Registros de dados:
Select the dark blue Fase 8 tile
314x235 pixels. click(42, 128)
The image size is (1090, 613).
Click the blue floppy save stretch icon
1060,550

Objetivo: Repita fielmente todas as linhas acima, sem qualquer alteração.

Resposta escrita:
Select the dark blue Fase 8 tile
314x235 pixels. click(42, 128)
The image size is (1090, 613).
Click the blue floppy save stretch icon
1060,550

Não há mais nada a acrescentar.